I think DISTORTED is making a very valid point and it is very true but you have to also look at both sides of the spectrum. How drivable is a 12-second built, turbed out D-series? I've never had a built D-series so I don't know that's why I question it. A B-series & H-series motors have a lot more potential than a D-series and it has more aftermarket backing than a D-series.
Don't get me wrong, I've seen a fully built D16Z6(n/a) powered CRX whoop on a ITR(n/a) but you will end up spending more money on the D-series in my opinion.

Lets add it up:
port and polish = 900-1000
pistons and rods = 500
valevetrain = 500
cams and gears = 500
crank = 350
fuel system needed to support that much power = 500
clutch and flywheel = 600
suspension mods = 450
tires = 300
i/h/e = 600
turbo kit = 2000-3000

drum roll please........total so far = +/- $5200 w/o turbo and that doesn't even include labor

*DISCLAIMER*- all pricing was quick estimates. I did no research on this, just grabed numbers off the top of my head.
 
thanks distorted. my question is, what kind of turbo set up do you have? did you sleeve the block? did you change the crank? how built is that focker and how much did you spend total? what kind of slips are you pullin? im gettin a 14k enlistment bonus from the navy and its goin toward the whip, yes i know with that much money why dont i just buy an ITR swap or something. well i still might, but i think the D16 has all the potential i need. itd be cool to have a 10 sec car for a daily driver but i dont think i could afford the tires/tickets.
 
Originally posted by rsaeini@Mar 18 2003, 09:53 PM

Lets add it up:
port and polish = 900-1000
pistons and rods = 500
valevetrain = 500
cams and gears = 500
crank = 350
fuel system needed to support that much power = 500
clutch and flywheel = 600
suspension mods = 450
tires = 300
i/h/e = 600
turbo kit = 2000-3000

drum roll please........total so far = +/- $5200 w/o turbo and that doesn't even include labor

*DISCLAIMER*- all pricing was quick estimates. I did no research on this, just grabed numbers off the top of my head.

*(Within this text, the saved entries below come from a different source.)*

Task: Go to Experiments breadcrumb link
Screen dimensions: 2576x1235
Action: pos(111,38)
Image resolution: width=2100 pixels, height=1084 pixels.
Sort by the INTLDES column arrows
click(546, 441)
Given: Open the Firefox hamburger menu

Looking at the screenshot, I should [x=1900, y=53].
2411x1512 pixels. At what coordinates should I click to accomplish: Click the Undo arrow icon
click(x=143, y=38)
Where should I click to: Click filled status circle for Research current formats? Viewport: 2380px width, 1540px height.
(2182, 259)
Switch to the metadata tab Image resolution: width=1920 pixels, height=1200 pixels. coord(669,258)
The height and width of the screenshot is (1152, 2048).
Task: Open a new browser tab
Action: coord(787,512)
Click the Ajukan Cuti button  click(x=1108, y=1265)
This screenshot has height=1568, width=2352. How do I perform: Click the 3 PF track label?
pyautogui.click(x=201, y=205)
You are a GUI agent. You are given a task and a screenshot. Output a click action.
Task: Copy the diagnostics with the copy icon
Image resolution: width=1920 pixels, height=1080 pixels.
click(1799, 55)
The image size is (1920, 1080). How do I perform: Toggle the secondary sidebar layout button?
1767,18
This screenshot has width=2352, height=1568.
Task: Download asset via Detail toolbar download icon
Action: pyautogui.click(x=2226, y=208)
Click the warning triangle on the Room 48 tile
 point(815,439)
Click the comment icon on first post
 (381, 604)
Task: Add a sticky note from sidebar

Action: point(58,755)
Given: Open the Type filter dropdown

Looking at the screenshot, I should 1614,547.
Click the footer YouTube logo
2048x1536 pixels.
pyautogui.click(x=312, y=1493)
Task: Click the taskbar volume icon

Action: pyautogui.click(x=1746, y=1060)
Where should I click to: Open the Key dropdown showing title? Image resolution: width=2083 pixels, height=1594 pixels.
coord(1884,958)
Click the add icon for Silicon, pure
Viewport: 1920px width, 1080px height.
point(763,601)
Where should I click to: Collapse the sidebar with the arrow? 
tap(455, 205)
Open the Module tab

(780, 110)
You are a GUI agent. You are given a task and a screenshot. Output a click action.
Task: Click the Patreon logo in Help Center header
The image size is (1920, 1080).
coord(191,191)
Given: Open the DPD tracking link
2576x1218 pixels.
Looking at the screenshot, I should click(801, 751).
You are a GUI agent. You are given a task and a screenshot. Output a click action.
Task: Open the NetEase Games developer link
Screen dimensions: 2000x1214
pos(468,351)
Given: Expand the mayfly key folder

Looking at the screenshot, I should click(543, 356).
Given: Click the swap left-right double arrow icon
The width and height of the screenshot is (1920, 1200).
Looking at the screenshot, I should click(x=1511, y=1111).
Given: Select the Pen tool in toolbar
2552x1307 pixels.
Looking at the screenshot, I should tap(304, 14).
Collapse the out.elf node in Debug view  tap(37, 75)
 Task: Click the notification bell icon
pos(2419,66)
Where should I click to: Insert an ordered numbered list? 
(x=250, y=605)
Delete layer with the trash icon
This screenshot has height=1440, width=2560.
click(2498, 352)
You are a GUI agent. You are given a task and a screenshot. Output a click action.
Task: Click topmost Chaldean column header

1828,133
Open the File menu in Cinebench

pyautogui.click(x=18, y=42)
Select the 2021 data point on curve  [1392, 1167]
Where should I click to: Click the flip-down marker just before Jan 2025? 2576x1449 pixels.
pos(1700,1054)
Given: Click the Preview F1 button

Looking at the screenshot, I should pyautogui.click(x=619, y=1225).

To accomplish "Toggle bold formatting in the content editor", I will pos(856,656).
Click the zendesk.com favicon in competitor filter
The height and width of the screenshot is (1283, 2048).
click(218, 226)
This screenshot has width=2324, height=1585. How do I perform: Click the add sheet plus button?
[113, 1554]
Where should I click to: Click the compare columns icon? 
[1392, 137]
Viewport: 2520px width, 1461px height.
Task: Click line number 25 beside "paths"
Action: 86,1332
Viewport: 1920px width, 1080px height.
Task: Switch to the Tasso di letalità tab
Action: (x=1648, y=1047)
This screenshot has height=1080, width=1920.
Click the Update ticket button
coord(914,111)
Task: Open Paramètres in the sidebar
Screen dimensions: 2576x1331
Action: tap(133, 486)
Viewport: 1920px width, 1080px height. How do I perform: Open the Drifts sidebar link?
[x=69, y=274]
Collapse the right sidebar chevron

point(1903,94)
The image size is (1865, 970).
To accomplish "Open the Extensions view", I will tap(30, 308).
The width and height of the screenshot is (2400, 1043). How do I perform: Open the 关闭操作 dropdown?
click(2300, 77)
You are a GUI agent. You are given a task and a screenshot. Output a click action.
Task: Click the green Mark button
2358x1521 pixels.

Some are way low,but some are way high so we'll say it evens out.You can build your D,boost it and gain some really nice numbers on a dyno and a track.The reality is though,that you will hit a plain as far as the relation having to spend more money to gain more power on the D than with a B.The swap's start pricey but you start with more.So by the time you have the same power as a swap it almost evens out.True a turbo on a D is faster than a swap,but a turbo on a swap is faster still,see what I am saying.So it comes down to your budget,your skill (or shops skill),and how much you feel is enough.